Why user adoption belongs on the agenda of any CEO

Why user adoption belongs on the agenda of any CEO

Success directly impacts a company's growth and profitability, says Happit’s JP Wirta

Caspar Herzberg |


User adoption of technology services is challenging. With cloud services, this is becoming a critical success factor for all in the industry. Let's face it, a half-implemented solution does not bring the expected value to the customer and, due to low swapping costs, it is an instant risk for the technology provider. Together with ever-shrinking profits of the implementation projects, deployment partners must find new ways to earn.

The adoption challenge is not only felt among technology vendors and implementation partners. It is crucial to achieving return on investment for the customer too. Therefore, user adoption should also be on the agenda of company executives.

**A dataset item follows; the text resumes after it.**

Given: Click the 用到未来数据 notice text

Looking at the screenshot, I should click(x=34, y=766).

User adoption has a direct impact on a company's growth and profitability. These two key performance indicators are definitely something that key executives are measured against. Borrowing from the LEAN movement, minimising waste is critical, regardless of the industry. The most competitive organisations are not doing great because they do more, but because they create less waste. One of the biggest wastes of a modern organisation is time spent in searching and waiting for information one needs to get the job done.

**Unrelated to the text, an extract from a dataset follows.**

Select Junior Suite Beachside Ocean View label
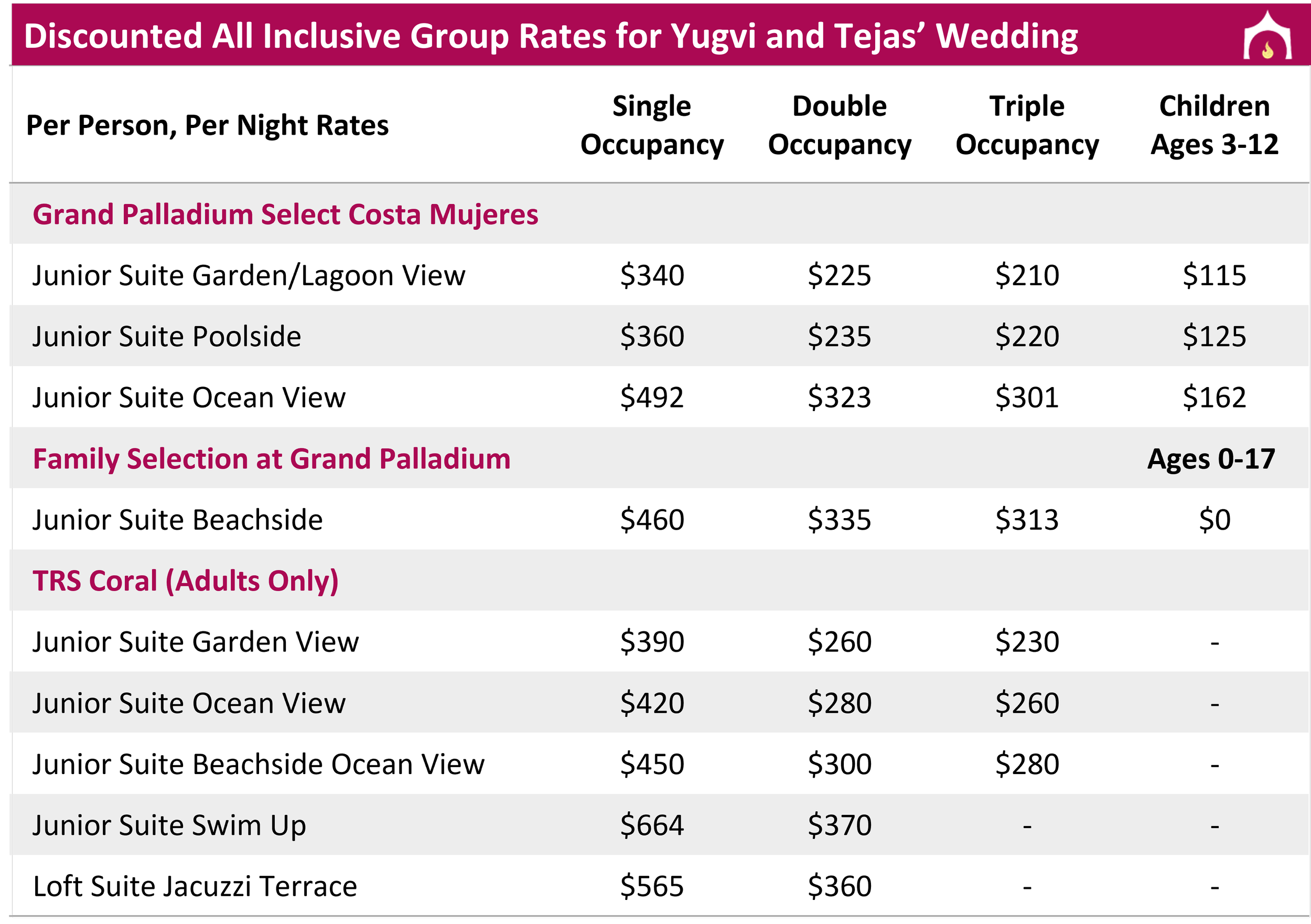This screenshot has height=924, width=1311. (258, 765)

Is the recently acquired productivity tool eliminating the waste in your organisation, or increasing it? This boils down to user adoption.

Trends like cloudification, increasing mobility and bring-your-own-device (BYOD) have blessed the users with a plethora of productivity apps, services and tools one can use to conduct the business agenda regardless of time, place and device.

However, productivity is not increasing at the same pace as the number of new tools. Based on recent studies, implementing new tools can actually slow things down. We forget to train and engage users in a new way of working. We forget change management. And that is a costly mistake for the whole value chain.

Based on a study of IT service requests by Happy Signals, frustrated users report four times longer worktime losses when facing an IT challenge, resulting in a yearly waste of two million euros in a company of 1000 employees. In terms of productivity, research from HBR shows that engaged employees are 22% more productive.

Cloud technology has made it easy for service providers to cost-effectively acquire new customers in high volumes due to fast service provisioning. Non-existing barriers to entering the cloud business have mushroomed the number of similar services, making it easy for the end-user to switch the service if the expected business benefits are not met. User adoption has a direct impact on customer churn.

According to Microsoft, 75% of customer relationship management project failures are caused due to sub-par user adoption. The cost of delay and interrupts in the business are usually good reasons for the customer to swap. Success in user adoption is a make or break case for a deployment partner.

Today's software-as-a-service and pay-as-you-go business models set new requirements also for technology vendors like Microsoft. Revenue streams are in change. The software is not anymore acquired but rather leased and businesses act more like consumers. If they don't get value for the money, they'll change service without hesitation.

Yet, the biggest price is paid by the end user company. In modern work, the adoption of technology services correlates with employee experience that is directly related to customer experience. In fact, according to MIT's research report 'Building Business Value with Employee Experience', companies with good employee experience rank much higher in critical success factors, such as innovation, customer satisfaction as well as profitability.

In the end, user adoption is about taking good care of your customers.

JP Wirta is head of business development and partnerships at Happit.